Personal information
- Born: January 31, 1990 (age 36) Ewing Township, New Jersey, U.S.

Career information
- Position: Quarterback
- High school: Ewing
- College: Rutgers (2008–2010)

Career history
- Rutgers (2011–2013) Graduate assistant; Western Michigan (2014) Recruiting operations; Georgia (2015) Graduate assistant; Garden City (2016–2017) Offensive coordinator & quarterbacks coach; Seattle Seahawks (2018) Offensive analyst; Seattle Seahawks (2019) Assistant quarterbacks coach; Boston College (2020–2021) Tight ends coach; Boston College (2022) Quarterbacks coach; Boston College (2023) Offensive coordinator & quarterbacks coach; Dallas Cowboys (2024) Offensive assistant; Dallas Cowboys (2025–present) Quarterbacks coach;

= Steve Shimko =

American football coach (born 1990)

Steve Shimko (born January 31, 1990) is an American football coach and former player who is the quarterbacks coach for the Dallas Cowboys of the National Football League (NFL).

==Early life==
Shimko grew up in Ewing Township, New Jersey and attended Ewing High School.

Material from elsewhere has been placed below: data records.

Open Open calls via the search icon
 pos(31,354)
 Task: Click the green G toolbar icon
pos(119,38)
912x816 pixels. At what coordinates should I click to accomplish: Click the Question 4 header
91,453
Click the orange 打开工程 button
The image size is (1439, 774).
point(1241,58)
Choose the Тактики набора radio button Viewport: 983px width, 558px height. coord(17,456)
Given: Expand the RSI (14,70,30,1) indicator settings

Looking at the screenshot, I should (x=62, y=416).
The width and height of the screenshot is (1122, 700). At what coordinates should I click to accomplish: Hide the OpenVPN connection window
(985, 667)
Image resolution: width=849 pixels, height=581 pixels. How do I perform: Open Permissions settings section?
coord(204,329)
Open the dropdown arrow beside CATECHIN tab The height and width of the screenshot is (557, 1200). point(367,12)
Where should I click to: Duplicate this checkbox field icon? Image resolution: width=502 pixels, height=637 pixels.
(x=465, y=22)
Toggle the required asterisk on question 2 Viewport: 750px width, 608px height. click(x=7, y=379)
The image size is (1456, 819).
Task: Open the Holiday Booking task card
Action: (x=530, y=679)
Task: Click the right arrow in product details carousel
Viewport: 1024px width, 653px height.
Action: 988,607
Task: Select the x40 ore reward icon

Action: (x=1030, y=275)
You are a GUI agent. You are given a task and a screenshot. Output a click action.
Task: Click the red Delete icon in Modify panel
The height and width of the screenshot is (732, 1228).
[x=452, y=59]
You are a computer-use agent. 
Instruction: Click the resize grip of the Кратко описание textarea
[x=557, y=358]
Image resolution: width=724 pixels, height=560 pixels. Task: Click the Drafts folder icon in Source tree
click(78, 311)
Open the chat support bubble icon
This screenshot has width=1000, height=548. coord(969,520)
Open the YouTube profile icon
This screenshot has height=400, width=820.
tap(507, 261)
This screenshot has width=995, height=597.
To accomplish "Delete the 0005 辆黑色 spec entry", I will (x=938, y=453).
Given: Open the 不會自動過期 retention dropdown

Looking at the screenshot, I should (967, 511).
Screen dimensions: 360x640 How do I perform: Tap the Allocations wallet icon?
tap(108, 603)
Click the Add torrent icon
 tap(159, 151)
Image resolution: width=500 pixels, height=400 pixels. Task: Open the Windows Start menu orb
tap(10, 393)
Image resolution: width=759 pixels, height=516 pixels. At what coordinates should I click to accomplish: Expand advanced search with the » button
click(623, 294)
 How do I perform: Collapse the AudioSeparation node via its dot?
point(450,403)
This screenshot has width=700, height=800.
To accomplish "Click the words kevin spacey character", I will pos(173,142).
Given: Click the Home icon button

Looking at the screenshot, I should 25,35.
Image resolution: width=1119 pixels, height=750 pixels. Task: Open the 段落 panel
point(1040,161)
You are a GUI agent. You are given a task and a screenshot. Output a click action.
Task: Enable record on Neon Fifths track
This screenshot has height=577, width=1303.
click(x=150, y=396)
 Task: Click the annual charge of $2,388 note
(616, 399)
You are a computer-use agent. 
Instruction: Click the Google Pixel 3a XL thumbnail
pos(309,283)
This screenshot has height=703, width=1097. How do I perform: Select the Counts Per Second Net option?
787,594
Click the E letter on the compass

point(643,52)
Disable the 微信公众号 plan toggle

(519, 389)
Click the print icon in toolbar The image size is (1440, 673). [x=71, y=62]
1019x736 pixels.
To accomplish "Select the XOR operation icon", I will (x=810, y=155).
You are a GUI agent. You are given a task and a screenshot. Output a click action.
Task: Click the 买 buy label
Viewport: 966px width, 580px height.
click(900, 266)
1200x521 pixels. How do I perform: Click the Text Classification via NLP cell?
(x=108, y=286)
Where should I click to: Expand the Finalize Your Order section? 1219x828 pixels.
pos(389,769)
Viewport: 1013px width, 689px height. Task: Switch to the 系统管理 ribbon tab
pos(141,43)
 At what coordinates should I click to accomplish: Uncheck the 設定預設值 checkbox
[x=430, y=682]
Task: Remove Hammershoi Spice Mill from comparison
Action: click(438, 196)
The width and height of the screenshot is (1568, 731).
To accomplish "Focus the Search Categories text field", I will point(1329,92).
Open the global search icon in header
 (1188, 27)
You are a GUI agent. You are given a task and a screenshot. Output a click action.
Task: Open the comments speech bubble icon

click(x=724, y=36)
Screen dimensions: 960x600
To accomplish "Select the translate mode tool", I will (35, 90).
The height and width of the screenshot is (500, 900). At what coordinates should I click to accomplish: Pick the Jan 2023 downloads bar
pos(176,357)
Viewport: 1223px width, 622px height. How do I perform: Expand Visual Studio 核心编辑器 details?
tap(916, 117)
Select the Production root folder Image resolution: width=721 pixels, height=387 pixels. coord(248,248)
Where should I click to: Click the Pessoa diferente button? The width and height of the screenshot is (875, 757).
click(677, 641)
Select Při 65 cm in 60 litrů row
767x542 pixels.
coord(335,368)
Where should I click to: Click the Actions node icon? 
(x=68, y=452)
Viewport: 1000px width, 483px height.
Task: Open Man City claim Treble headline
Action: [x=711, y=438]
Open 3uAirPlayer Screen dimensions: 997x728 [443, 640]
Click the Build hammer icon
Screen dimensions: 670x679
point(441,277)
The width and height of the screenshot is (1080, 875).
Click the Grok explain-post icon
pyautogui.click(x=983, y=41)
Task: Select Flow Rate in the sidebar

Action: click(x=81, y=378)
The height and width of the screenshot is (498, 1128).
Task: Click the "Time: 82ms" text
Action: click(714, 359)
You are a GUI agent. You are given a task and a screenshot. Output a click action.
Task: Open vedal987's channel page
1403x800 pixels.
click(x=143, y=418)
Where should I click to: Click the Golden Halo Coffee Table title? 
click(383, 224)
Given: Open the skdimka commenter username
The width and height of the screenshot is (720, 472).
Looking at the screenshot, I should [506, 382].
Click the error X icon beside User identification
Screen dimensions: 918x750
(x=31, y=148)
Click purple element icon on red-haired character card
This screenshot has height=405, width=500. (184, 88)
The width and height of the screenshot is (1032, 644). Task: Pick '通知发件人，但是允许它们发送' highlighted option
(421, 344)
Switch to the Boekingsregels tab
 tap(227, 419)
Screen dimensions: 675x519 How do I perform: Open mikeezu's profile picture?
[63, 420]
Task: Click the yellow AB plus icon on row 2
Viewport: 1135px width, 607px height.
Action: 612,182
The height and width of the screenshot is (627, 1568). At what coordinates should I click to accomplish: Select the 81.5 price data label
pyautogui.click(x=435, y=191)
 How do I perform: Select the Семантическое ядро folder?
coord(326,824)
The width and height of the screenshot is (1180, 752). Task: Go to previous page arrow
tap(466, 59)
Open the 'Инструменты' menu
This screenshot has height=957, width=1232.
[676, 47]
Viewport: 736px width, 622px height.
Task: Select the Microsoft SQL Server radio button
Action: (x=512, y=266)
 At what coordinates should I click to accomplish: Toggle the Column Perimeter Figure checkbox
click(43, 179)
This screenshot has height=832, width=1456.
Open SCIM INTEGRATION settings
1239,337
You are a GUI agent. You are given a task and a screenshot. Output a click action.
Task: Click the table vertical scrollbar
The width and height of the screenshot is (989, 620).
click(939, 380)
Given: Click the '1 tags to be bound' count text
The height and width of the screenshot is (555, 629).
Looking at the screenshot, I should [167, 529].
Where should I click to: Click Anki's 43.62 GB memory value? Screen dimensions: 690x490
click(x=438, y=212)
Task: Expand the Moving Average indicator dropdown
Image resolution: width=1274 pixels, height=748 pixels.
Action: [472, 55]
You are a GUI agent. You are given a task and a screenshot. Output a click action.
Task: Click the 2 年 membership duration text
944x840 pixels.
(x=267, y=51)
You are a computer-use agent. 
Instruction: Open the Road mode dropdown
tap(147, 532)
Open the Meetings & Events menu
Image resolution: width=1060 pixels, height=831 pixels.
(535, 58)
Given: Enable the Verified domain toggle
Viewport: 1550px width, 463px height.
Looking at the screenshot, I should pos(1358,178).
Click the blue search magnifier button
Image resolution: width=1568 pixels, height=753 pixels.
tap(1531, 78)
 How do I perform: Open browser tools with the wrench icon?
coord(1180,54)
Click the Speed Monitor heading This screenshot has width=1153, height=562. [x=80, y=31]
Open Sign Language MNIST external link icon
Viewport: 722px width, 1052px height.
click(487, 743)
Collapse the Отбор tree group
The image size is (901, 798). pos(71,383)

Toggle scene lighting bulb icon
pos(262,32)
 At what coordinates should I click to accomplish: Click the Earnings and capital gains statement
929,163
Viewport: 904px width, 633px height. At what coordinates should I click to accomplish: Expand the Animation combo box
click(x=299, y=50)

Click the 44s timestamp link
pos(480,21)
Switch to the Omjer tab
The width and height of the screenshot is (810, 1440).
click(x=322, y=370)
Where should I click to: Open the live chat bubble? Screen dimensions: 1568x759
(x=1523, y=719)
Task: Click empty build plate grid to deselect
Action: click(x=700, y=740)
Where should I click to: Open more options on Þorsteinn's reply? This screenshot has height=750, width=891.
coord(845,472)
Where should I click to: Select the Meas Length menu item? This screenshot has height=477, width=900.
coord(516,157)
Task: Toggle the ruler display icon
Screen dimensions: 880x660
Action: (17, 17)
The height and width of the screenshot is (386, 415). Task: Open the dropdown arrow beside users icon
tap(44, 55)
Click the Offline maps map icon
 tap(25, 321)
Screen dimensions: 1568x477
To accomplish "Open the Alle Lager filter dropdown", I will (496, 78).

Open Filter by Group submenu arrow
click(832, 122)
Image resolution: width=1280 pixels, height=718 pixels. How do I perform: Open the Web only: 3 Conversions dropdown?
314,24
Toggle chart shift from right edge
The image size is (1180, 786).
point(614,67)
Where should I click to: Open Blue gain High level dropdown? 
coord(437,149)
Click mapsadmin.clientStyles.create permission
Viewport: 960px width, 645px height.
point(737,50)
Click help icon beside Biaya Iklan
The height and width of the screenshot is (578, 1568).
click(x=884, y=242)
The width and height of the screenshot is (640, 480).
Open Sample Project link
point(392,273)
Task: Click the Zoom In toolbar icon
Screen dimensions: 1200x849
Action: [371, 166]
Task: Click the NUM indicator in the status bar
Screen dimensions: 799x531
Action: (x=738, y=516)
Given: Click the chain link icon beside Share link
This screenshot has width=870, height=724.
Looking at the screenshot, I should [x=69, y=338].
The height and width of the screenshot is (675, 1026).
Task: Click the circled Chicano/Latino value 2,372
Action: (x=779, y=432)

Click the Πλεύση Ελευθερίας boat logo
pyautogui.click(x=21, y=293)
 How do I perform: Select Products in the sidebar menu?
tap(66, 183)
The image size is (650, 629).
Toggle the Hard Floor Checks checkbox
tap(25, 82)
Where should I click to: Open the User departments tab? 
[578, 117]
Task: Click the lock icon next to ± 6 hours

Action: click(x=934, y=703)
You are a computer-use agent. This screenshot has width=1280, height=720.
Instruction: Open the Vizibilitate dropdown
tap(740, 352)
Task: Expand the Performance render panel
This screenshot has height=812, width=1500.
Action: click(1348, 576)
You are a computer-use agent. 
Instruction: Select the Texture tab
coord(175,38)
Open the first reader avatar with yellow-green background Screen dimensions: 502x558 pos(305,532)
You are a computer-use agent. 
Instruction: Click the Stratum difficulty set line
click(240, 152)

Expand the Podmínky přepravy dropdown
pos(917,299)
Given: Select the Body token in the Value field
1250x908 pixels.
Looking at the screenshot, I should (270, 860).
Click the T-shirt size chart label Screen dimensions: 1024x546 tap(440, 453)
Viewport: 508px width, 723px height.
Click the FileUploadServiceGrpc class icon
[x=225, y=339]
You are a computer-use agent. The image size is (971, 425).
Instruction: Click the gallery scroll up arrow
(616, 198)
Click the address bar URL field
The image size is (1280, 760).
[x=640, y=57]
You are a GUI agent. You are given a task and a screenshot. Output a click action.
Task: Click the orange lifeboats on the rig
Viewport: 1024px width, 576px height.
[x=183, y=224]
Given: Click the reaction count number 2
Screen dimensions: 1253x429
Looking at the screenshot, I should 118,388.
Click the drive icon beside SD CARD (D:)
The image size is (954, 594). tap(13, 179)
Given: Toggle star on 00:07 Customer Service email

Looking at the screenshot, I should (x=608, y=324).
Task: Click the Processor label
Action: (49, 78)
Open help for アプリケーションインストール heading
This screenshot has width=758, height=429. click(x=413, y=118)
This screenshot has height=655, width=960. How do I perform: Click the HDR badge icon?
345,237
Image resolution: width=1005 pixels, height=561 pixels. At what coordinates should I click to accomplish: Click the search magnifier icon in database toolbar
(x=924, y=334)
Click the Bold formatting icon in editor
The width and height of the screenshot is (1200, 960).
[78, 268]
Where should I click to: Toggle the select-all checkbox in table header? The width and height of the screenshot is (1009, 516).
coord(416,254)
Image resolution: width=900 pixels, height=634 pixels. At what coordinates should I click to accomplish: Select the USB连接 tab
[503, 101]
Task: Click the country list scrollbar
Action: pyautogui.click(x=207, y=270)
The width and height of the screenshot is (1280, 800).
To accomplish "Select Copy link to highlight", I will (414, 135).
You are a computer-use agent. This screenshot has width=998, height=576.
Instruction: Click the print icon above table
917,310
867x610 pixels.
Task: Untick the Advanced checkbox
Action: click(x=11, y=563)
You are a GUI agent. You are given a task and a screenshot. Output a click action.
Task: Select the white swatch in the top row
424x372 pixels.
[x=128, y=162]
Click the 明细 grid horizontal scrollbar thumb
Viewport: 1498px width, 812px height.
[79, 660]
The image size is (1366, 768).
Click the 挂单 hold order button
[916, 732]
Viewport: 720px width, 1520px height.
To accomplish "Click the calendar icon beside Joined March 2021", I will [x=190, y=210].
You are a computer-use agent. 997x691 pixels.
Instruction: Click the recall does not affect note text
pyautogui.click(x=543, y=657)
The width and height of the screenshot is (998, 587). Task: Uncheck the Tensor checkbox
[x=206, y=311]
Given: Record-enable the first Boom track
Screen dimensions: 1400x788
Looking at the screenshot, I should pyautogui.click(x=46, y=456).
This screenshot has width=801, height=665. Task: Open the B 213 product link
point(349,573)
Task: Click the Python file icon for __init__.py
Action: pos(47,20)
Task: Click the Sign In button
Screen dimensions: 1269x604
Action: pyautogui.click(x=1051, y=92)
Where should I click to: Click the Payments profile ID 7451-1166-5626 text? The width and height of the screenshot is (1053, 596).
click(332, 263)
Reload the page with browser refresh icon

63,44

Shimko chose to play college football at Rutgers.

==College career==
Shimko played at Rutgers for three years, appearing in one game and not recording any statistics. Shimko's career would end early as he injured his shoulder, which required surgery and forced him to miss his senior season.

==Coaching career==
However Shimko would still be a part of the Rutgers football program as he would become a graduate assistant. After three years with Rutgers, Shimko would be hired as the recruiting operator for Western Michigan. The next stop for Shimko would come as a graduate assistant for Georgia where he would coach for one year. Shimko would then be hired as the offensive coordinator and quarterback coach at Garden City. After two season with Garden City, Shimko would receive his first NFL coaching job, being hired by the Seattle Seahawks as their assistant quarterback coach. After two season with the Seahawk, Shimko would leave to become the tight ends coach at Boston College. After two years as tight ends coach for Boston College, he would become their QB coach for the 2022 season. Then after three seasons for Boston College, two as their tight ends coach, and one as their quarterbacks coach, Shimko was promoted to be the Eagles offensive coordinator.

On February 21, 2024, Shimko was hired as the offensive assistant for the Dallas Cowboys. On February 10, 2025, Shimko was promoted to quarterbacks coach following Scott Tolzien's departure.